> **WORK REQUEST**
Every entry needs to be given again exactly as it reads.
::::::::
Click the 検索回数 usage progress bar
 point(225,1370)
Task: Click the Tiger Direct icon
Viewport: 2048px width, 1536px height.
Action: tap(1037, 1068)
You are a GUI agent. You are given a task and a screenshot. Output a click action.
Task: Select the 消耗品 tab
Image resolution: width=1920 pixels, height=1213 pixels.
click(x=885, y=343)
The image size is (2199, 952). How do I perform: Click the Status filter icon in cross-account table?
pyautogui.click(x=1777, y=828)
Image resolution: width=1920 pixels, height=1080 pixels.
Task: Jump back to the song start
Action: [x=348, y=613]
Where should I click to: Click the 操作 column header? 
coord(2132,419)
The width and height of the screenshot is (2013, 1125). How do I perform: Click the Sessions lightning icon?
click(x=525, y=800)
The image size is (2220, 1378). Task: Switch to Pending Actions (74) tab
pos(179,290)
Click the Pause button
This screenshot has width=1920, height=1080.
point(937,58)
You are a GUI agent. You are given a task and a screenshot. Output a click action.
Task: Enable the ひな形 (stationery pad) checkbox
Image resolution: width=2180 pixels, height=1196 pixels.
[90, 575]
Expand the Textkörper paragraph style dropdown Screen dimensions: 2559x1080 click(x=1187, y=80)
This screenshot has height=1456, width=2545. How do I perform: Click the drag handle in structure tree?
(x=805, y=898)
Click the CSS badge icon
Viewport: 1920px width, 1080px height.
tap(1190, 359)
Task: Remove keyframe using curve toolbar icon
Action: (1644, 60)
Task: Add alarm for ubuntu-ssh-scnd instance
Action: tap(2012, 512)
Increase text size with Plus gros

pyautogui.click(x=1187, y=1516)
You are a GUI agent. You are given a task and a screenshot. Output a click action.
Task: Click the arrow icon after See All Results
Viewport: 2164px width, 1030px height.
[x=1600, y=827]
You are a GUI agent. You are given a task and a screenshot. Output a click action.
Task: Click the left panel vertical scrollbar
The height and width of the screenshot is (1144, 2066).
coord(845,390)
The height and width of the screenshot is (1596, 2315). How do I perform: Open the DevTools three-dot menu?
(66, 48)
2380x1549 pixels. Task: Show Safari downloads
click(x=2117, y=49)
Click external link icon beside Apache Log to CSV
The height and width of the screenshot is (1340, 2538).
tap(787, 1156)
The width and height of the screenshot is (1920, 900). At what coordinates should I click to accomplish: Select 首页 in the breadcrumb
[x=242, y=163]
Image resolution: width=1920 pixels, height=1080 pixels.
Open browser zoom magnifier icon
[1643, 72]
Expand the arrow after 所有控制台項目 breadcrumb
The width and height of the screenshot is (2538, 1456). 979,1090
::::::::
> **SOLVED EXERCISE**
Click the 検索回数 usage progress bar
 point(225,1370)
Task: Click the Tiger Direct icon
Viewport: 2048px width, 1536px height.
Action: tap(1037, 1068)
You are a GUI agent. You are given a task and a screenshot. Output a click action.
Task: Select the 消耗品 tab
Image resolution: width=1920 pixels, height=1213 pixels.
click(x=885, y=343)
The image size is (2199, 952). How do I perform: Click the Status filter icon in cross-account table?
pyautogui.click(x=1777, y=828)
Image resolution: width=1920 pixels, height=1080 pixels.
Task: Jump back to the song start
Action: [x=348, y=613]
Where should I click to: Click the 操作 column header? 
coord(2132,419)
The width and height of the screenshot is (2013, 1125). How do I perform: Click the Sessions lightning icon?
click(x=525, y=800)
The image size is (2220, 1378). Task: Switch to Pending Actions (74) tab
pos(179,290)
Click the Pause button
This screenshot has width=1920, height=1080.
point(937,58)
You are a GUI agent. You are given a task and a screenshot. Output a click action.
Task: Enable the ひな形 (stationery pad) checkbox
Image resolution: width=2180 pixels, height=1196 pixels.
[90, 575]
Expand the Textkörper paragraph style dropdown Screen dimensions: 2559x1080 click(x=1187, y=80)
This screenshot has height=1456, width=2545. How do I perform: Click the drag handle in structure tree?
(x=805, y=898)
Click the CSS badge icon
Viewport: 1920px width, 1080px height.
tap(1190, 359)
Task: Remove keyframe using curve toolbar icon
Action: (1644, 60)
Task: Add alarm for ubuntu-ssh-scnd instance
Action: tap(2012, 512)
Increase text size with Plus gros

pyautogui.click(x=1187, y=1516)
You are a GUI agent. You are given a task and a screenshot. Output a click action.
Task: Click the arrow icon after See All Results
Viewport: 2164px width, 1030px height.
[x=1600, y=827]
You are a GUI agent. You are given a task and a screenshot. Output a click action.
Task: Click the left panel vertical scrollbar
The height and width of the screenshot is (1144, 2066).
coord(845,390)
The height and width of the screenshot is (1596, 2315). How do I perform: Open the DevTools three-dot menu?
(66, 48)
2380x1549 pixels. Task: Show Safari downloads
click(x=2117, y=49)
Click external link icon beside Apache Log to CSV
The height and width of the screenshot is (1340, 2538).
tap(787, 1156)
The width and height of the screenshot is (1920, 900). At what coordinates should I click to accomplish: Select 首页 in the breadcrumb
[x=242, y=163]
Image resolution: width=1920 pixels, height=1080 pixels.
Open browser zoom magnifier icon
[1643, 72]
Expand the arrow after 所有控制台項目 breadcrumb
The width and height of the screenshot is (2538, 1456). 979,1090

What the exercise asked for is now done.